■ YOUR TASK
The lines to copy are those with "agent" in them. Pull each one from the entries below.

Stored records
· · ·
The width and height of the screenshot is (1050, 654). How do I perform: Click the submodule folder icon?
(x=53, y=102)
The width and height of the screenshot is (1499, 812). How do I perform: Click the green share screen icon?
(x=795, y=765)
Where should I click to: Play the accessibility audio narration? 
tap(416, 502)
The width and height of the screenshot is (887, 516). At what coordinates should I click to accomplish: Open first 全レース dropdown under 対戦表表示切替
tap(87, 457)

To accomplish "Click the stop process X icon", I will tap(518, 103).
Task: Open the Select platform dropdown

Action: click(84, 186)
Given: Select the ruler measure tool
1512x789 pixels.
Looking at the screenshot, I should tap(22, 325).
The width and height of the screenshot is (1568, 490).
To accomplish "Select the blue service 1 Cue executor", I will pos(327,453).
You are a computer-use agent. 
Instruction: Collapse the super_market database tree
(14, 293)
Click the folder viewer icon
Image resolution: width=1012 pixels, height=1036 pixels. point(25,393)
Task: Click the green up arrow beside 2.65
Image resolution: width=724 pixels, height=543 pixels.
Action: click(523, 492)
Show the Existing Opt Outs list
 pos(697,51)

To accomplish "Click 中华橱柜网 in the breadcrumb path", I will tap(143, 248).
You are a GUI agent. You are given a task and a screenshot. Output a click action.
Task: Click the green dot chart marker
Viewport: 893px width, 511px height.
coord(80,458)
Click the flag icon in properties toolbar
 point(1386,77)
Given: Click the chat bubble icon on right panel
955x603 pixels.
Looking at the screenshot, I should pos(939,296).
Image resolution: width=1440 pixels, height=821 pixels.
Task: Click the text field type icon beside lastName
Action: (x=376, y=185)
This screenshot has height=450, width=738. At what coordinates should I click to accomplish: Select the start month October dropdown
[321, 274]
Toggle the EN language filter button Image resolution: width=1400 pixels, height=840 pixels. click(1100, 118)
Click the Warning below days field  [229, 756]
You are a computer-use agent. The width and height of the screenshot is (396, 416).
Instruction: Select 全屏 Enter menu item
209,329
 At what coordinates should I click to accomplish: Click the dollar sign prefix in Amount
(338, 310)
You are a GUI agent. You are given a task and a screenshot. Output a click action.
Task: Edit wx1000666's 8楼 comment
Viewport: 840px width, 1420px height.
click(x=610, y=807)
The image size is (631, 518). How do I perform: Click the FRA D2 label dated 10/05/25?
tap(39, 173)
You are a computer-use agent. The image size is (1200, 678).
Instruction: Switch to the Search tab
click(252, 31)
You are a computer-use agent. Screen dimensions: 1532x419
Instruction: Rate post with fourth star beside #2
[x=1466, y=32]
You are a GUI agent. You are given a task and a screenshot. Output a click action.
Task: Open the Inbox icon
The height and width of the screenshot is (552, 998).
· · ·
■ EXERCISE SOLUTION
You are a computer-use agent. 
You are a GUI agent. You are given a task and a screenshot. Output a click action.
You are a computer-use agent. The width and height of the screenshot is (396, 416).
You are a GUI agent. You are given a task and a screenshot. Output a click action.
You are a computer-use agent. The image size is (1200, 678).
You are a computer-use agent. Screen dimensions: 1532x419
You are a GUI agent. You are given a task and a screenshot. Output a click action.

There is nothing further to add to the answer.